Soraya Tavares Labuto, bacharelanda em dança pela U.F.R.J. e monitora do Departamento de Arte Corporal da Escola de Educação Física e Desportos.

 

 

 

Resumo: Esse trabalho se propõe a discutir a escuta da linguagem através do corpo. Desta escuta foi criada uma performance de dança que hoje é chamada de Rizoma e foi apresentada no curso de Bacharelado em Dança da Universidade Federal do Rio de Janeiro no ano de 2006. Ainda em processo a performance nos ajudou a indagar os caminhos da criação artística através de uma pesquisa constante sobre a Linguagem. Entendendo que a Linguagem é o que nos possibilita a escuta e não a fala; a atividade de escutá-la é ouvir o não dito. Dentro desse pensamento, ficar à espreita da Linguagem é tentar a saga de um dizer próprio. Dizer próprio, propriamente, com propriedade é dizer com verdade, com vigor. Esse vigor do dizer é o que nos move enquanto artistas para a criação. Certamente a criação de uma obra de arte não se dá apenas através de uma escuta da Linguagem, nem somente na busca de um dizer, a isso tudo o artista precisa somar sua técnica; mas pensar em tais questões aumenta nossas possibilidades.

 

Palavras-Chave: Linguagem – Corpo – Escuta.

 

 

A linguagem fala. A linguagem fala e pode ser ouvida de diversas maneiras. Os poetas as escutam com seus poemas, os músicos com suas músicas, e os dançarinos com suas danças. Tudo isso é muito simples e até ingênuo, mas gostamos da ingenuidade como a das crianças; isso nos retira muitas limitações. Veja bem, quando falamos da ingenuidade estamos falando da ingenuidade como a das crianças que é bem diferente de ingenuidade pura e simples. Ser ingênuo como criança é ter disponibilidade de aprendizagem, não ter entraves, e sim uma eterna permissão para se atirar em algo. Ser criança é ser abismo.

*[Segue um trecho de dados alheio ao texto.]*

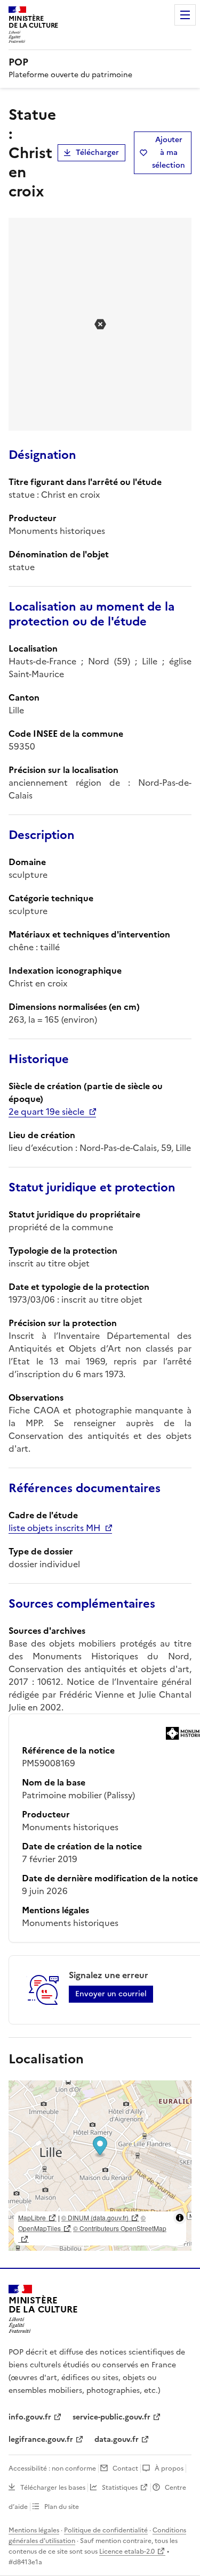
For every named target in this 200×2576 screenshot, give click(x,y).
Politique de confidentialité (106, 2530)
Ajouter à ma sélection (168, 152)
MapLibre (32, 2217)
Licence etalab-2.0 (127, 2551)
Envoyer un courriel (111, 1993)
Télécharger (97, 152)
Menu (185, 15)
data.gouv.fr (116, 2439)
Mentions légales (34, 2530)
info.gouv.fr (30, 2417)
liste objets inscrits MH (54, 1527)
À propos (169, 2468)
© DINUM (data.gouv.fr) (95, 2217)
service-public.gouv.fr (111, 2417)
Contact (125, 2468)
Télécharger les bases (52, 2487)
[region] (100, 2165)
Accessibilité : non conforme (52, 2468)
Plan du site (61, 2507)
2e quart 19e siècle (46, 1111)
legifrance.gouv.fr (41, 2439)
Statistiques (120, 2487)
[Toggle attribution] (179, 2217)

Mas das crianças eu não quero falar mais, o que quero começar a falar agora é a maneira pela qual deixaremos a linguagem falar aqui: através do Corpo. Mas antes de tudo ecoam aqui algumas questões: O que é Corpo? O que ele faz? Quem tem medo do corpo? Essas questões não carecem de respostas, mas jazem no Corpo e por isso gostaríamos de cuidar delas.

Ah! Permita que eu me apresente. Sou dançarina e compositora... De danças. Com isso espero que vocês entendam a importância dessa conversa, pois a maneira pela qual eu olho o Corpo é intrinsecamente a maneira que eu olho a Dança. O que é corpo? “Tudo o que tem extensão e forma. A estrutura física do homem ou do animal. Tamanho dos caracteres tipográficos”.¹ Ficando com a segunda opção, e restringindo-a a estrutura física do homem, estaria respondida nossa pergunta. Mas como pergunta não nos vale a res-posta e precisamos cuidar de sua questão que sendo assim se amplia para: O que nós pensamos sobre o corpo hoje?

Trouxemos aqui um ponto de partida que poderá nos ajudar:

 

 

“Tradicionalmente, o corpo humano sempre foi considerado uma dimensão inferior. Platão reproduz, no diálogo Fédon, um mito no qual o corpo é descrito como uma prisão para a alma e a prática da filosofia como uma forma de liberação de suas amarras: “O corpo de tal modo nos inunda de amores, paixões, temores, imaginações de toda sorte, enfim, uma infinidade de bagatelas, que por seu intermédio não recebemos na verdade nenhum pensamento sensato” (Fédon, 66c) (...) Aristóteles, por sua vez, não menospreza a importância do corpo para o ser humano, nem nega a unidade necessária entre corpo e alma, mas restringe seu valor a um “instrumento natural da alma, assim como o machado” (De Anima, II, 412b) (...) Em ambos os casos o corpo humano é tratado como um outro absoluto, uma coisa exterior, um objeto, que me perturba ou que me serve.²”

 

 

Seguindo o que o autor Charles Feitosa nos colocou sabemos que o corpo ao longo do pensamento ocidental não tem autonomia, só se move sob os desígnios da razão. Sobre isso temos outros testemunhos como o de Renée Descartes (1596-1650) e seu famoso dualismo cartesiano que gera até hoje dificuldades conceituais complexas a respeito do corpo-autônomo que nós hoje procuramos pensar.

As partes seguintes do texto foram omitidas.